The writer proposes supplementing corpus information about such NPs with information from a principled set of elicitation tasks. One such task might be evaluation (rate from 1=perfectly acceptable to 7=not at all acceptable the following sentence, I never saw so beautiful a person). Another might be composition (give all possible sentences that can be constructed from these phrases: was made, to win a medal, today, no effort). A methodology for blending frequency and elicitation information is presented.
A small quibble with Mönnink's piece is that the corpus in which she finds certain structures inadequately represented is only about 120,000 words in four text genres. She might find less need for experimental supplementation, and all the vagueness that introduces, were she to consult a larger source such as the British National Corpus, currently weighing in at 100 million words in several genres and growing every day (see http://info.ox.ac.uk/bnc). On the other hand, smaller corpora and home-grown corpora have their uses (for an excellent example see Granger, 1998, who works with a corpus of learner English produced by Belgian francophones), and in these cases a purely frequency based approach will often be usefully complemented by more judgment-based elicitation data.
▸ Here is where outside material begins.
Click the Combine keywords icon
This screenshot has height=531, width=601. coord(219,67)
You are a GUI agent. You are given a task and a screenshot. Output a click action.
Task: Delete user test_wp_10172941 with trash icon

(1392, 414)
The three classics of corpus study are all represented in this volume: corpus comparisons of older English and newer English, written English and spoken English, and British English (BE) with American English (AE). Only the latter will be discussed. The point of the latter is to find evidence whether BE and AE are different, as they intuitively sound as if they are. A claim in need of support is, for instance, that Steve Forbes political neophyte "is an apposition type more characteristic of AE than BE." However, a perceived problem with such studies, and more or less the opposite of the problem discussed just above concerning over-relying on objective data, is that the data behind the AE-BE comparisons may not be objective enough. Kretzschmar, Meyer, and Ingegneri argue that the sampling procedures by which corpora of AE have been put together do not meet the standards necessary to allow a statistical inference of representativeness. Indeed, to support such an inferences would require that linguists have the resources of large political polling organizations, or indeed of the US Federal government. Until then, all we know about Steve Forbes political neophyte (linguistically speaking) is that it is a phrase produced at least once in an AE publication and widely understood by AE speakers (but then, by BE speakers, too).
The reader is invited to read the book itself for more details on the studies I have reported, and for all the details on the no less interesting studies not reported for lack of space. The sense I take away from this volume is that corpus investigation deals with extremely interesting questions and relies on hard evidence as much as possible to do so. However, I also see that as the discipline matures some of the problems with getting and using hard evidence are presenting themselves, and that some of the lines that once seemed so clear between old and new linguistics are blurring.
Chomsky, N. (1965). Aspects of the theory of syntax. Cambridge, MA: MIT Press.
Granger, S. (1998). Learner English on computer. London: Addison Wesley Longman.
Nattinger, J. & DeCarrico, J. (1992). Lexical phrases and language teaching. London: Oxford University Press.
Pawley, A., & Syder, F. (1983). Two puzzles for linguistic theory: Nativelike selection and nativelike fluency. In J.C. Richards & R. Schmidt (Eds.), Language & communication. London: Longman.